O motivo para a fama tardia foi a redescoberta do livro “Chelsea Girls”, publicado inicialmente nos Estados Unidos em 1994 e com nova edição em 2015. No Brasil, a editora Todavia lançou a obra em fevereiro (R$ 59,90, págs. 256). “A coisa interessante é que eu estava escrevendo o livro na maior parte nos meus 30 anos, sobre meus 20 anos, e que foi publicado nos meus 40 anos. É muito lento”, brinca.
“Chelsea Girls” é catalogado como ficção. Myles não faz questão de esclarecer o que é invenção e o que é realidade nos contos recheados de sexo, drogas, bebida e romance no mundo da artista lésbica que protagoniza as histórias.

“O valor do livro e a experiência não derivam de serem minhas memórias.”
É o caso dos ataques sexuais sofridos pela protagonista e por outra personagem no livro. “Eu pensava que, se eu tivesse informação e experiência sobre ser sexualmente atacada, isso teria que estar no livro. Então escrevi.”

“Chelsea Girls” demorou 14 anos para ficar pronto. A autora define o livro como um “On the Road”, de Jack Kerouac, só que para mulheres -o livro de Kerouac conta as aventuras de dois amigos mochileiros que fazem uma viagem regada a sexo e drogas.
“Naquela época, minha namorada e eu queríamos fazer um filme. Nós estávamos tão pobres e ferradas que pensei: vou usar exatamente o que estamos vivendo e filmar isso.”

Mas, para ganhar dinheiro e se manter como artista, ela começou a fazer performances. Além disso, também recorria à boa vontade das pessoas. “Todas as lojas no meu bairro davam crédito, os vizinhos emprestavam. Não sei se você consegue viver assim hoje, mas funcionava nos anos 1970.”
Em 1983, ela parou de beber e usar drogas. Escrever e memorizar as performances ficou mais fácil. “Chelsea Girls” nasceu assim, como um retrato de um momento em que Myles diz que queria viver “amplamente, perigosamente e romanticamente bastante.”

“Porque eu era mulher, queer, e pensei que ninguém sabia que nós existíamos assim.”
O livro também é um marco pela linguagem da classe operária e trabalhadora americana, com seu “inglês errado”, gírias e expressões que fugiam do vernáculo da época.
Para a escritora, essa foi a dificuldade que teve para ser publicada. “Parecia uma pessoa idiota que não sabia escrever, em vez de ser vista como uma pessoa que estava tentando criar uma vanguarda multiclasse. Agora, é uma das coisas das quais tenho mais orgulho.”

Hoje, Myles deixou para trás o passado de vacas magras e conseguiu acumular alguns prêmios literários, entre eles o Shelley, da Poetry Society of America, e o Lambda Literar Award, na categoria de ficção lésbica.
Virou também referência no debate sobre neutralidade de gênero.
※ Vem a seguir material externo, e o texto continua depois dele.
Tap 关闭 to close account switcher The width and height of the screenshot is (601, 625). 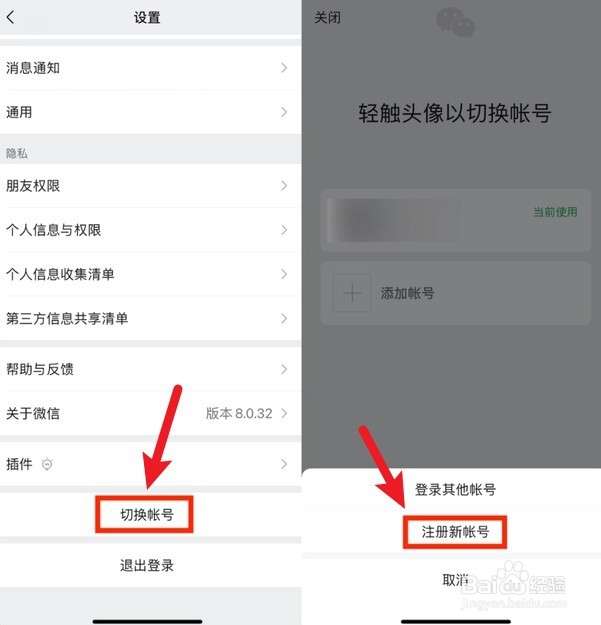tap(327, 18)

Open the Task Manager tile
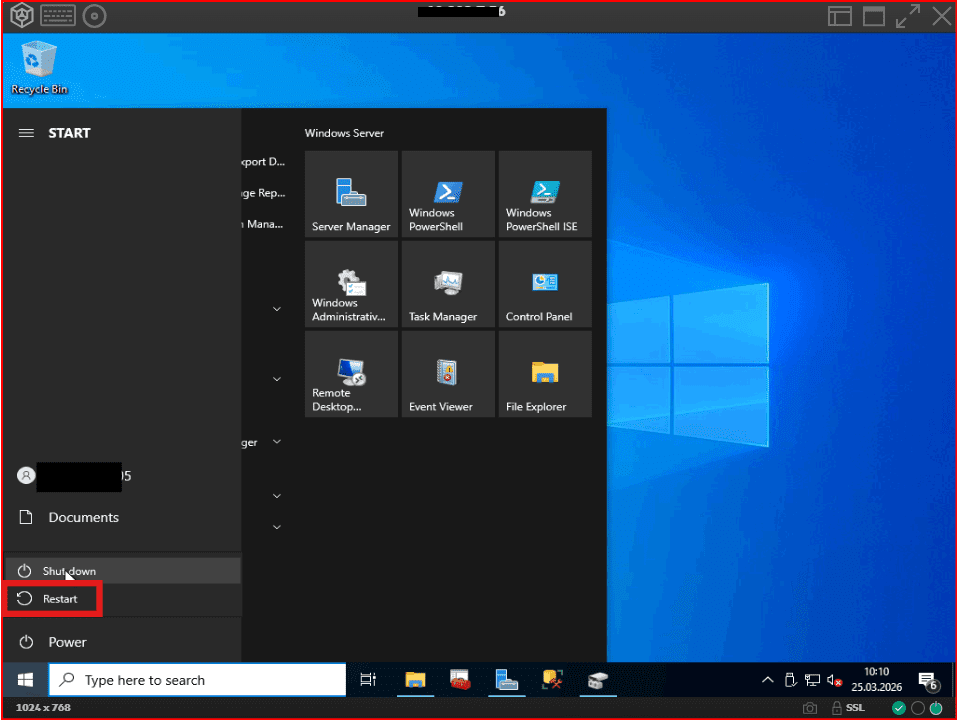point(448,284)
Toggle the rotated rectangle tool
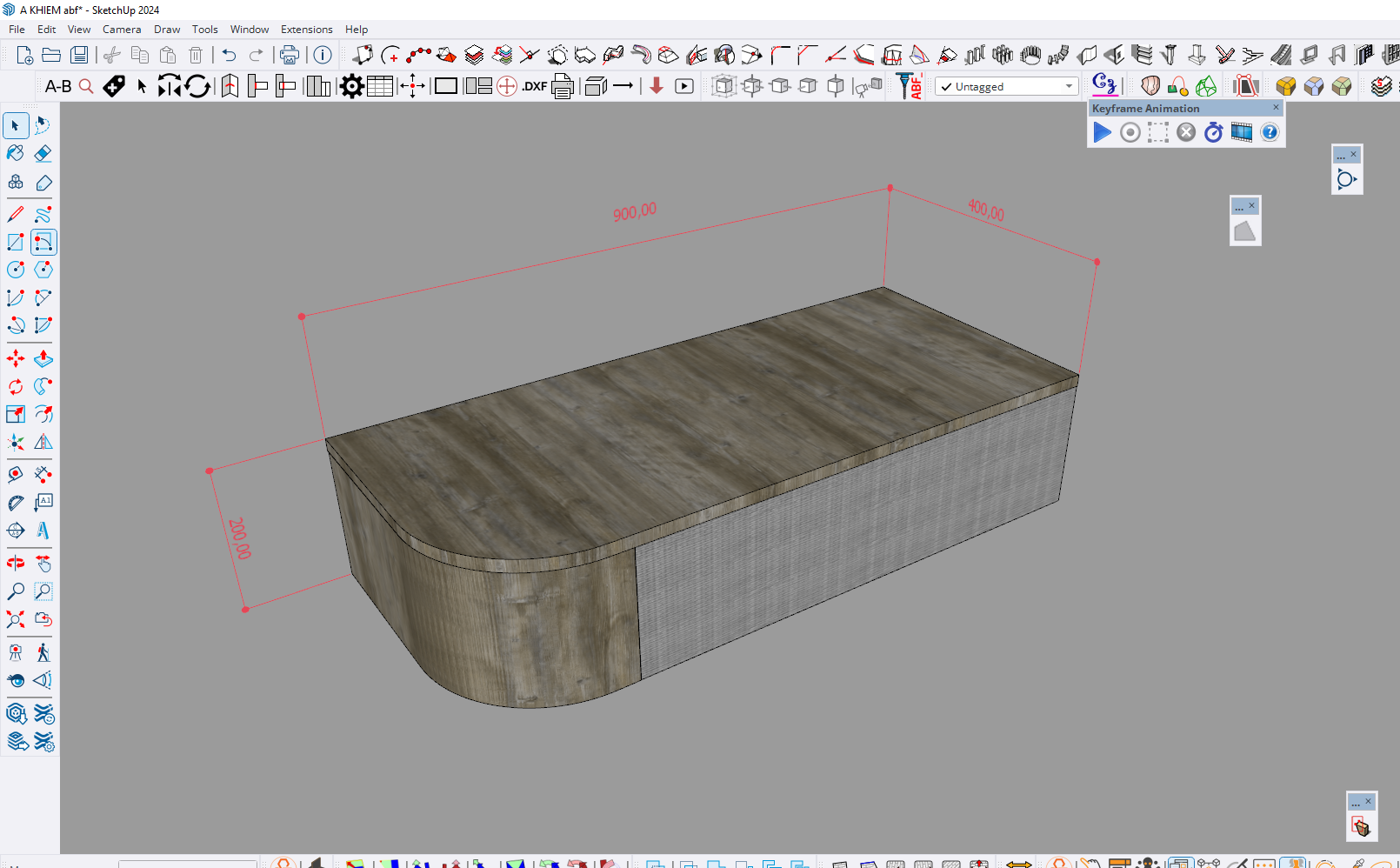This screenshot has height=868, width=1400. (x=43, y=242)
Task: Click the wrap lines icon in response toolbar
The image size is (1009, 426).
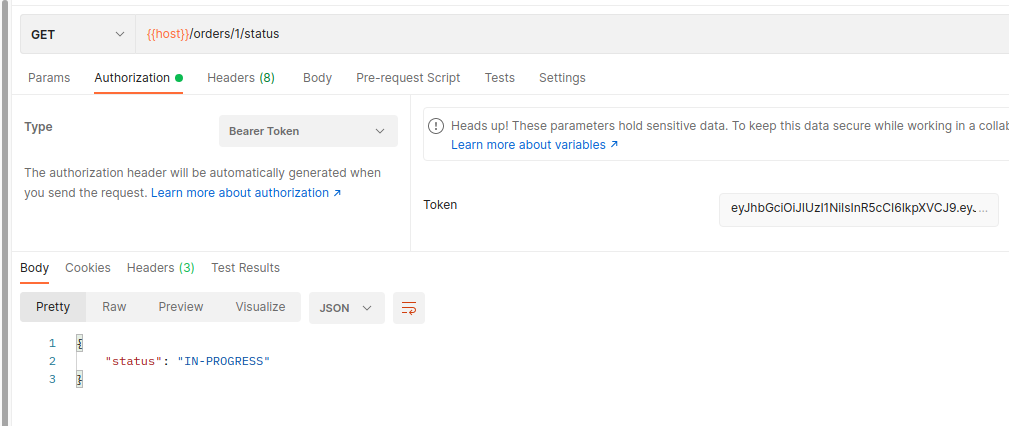Action: (x=409, y=308)

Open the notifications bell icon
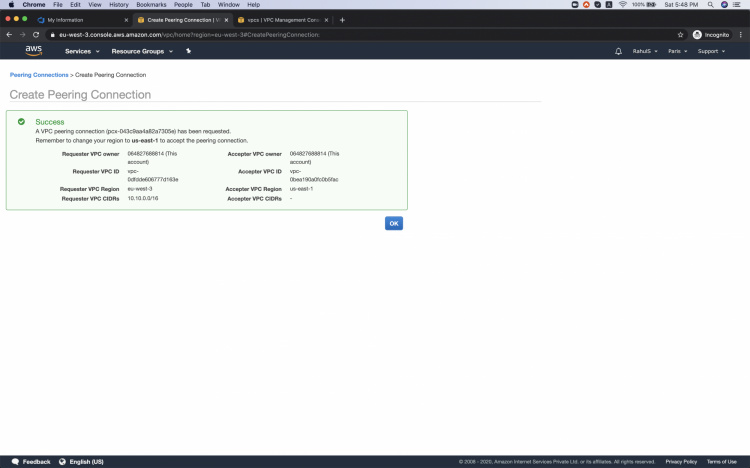[x=618, y=51]
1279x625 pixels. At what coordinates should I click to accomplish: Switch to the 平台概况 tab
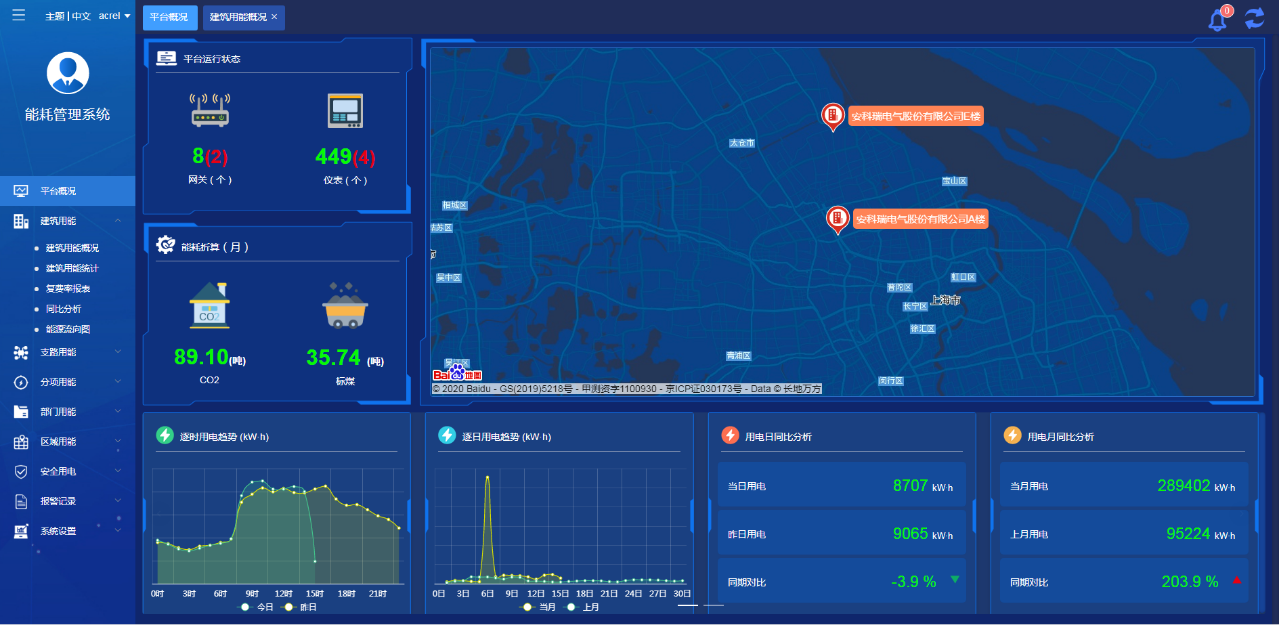(x=170, y=17)
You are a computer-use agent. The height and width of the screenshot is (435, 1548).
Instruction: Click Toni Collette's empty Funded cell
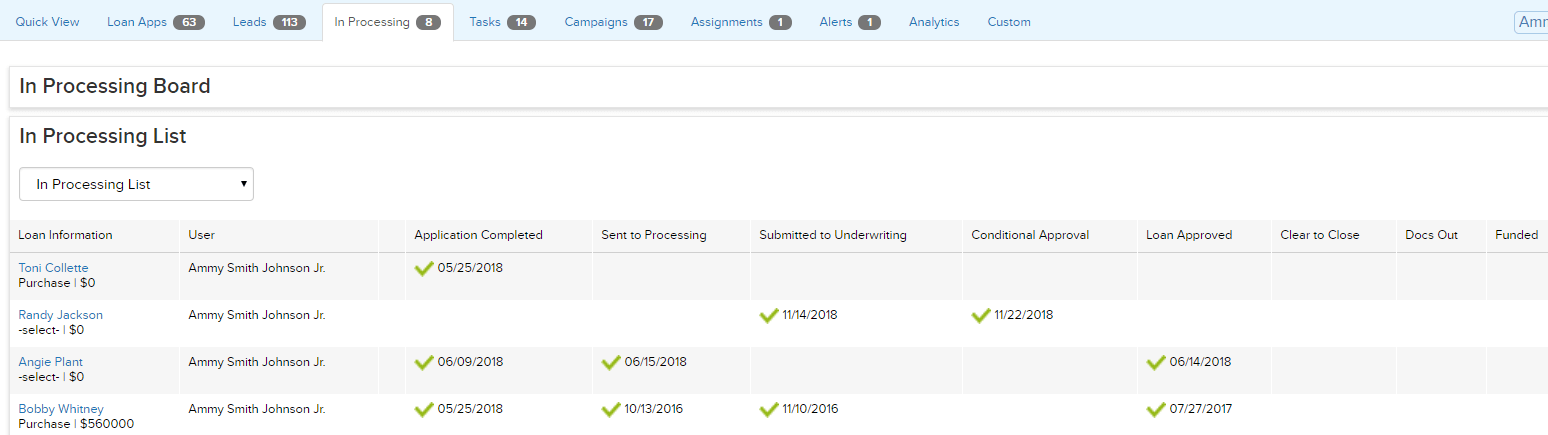coord(1516,276)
Ela, por exemplo, defende o uso do pronome “they” (eles) para se referir a qualquer pessoa.

“A linguagem é um lugar em que estamos constantemente vendo a influência do patriarcado”, diz.
“Quando eu comecei a ficar exposta ao pronome ‘they’, no início eu pensei: é estranho, porque é plural. Mas acho que tudo o que estou falando é plural.”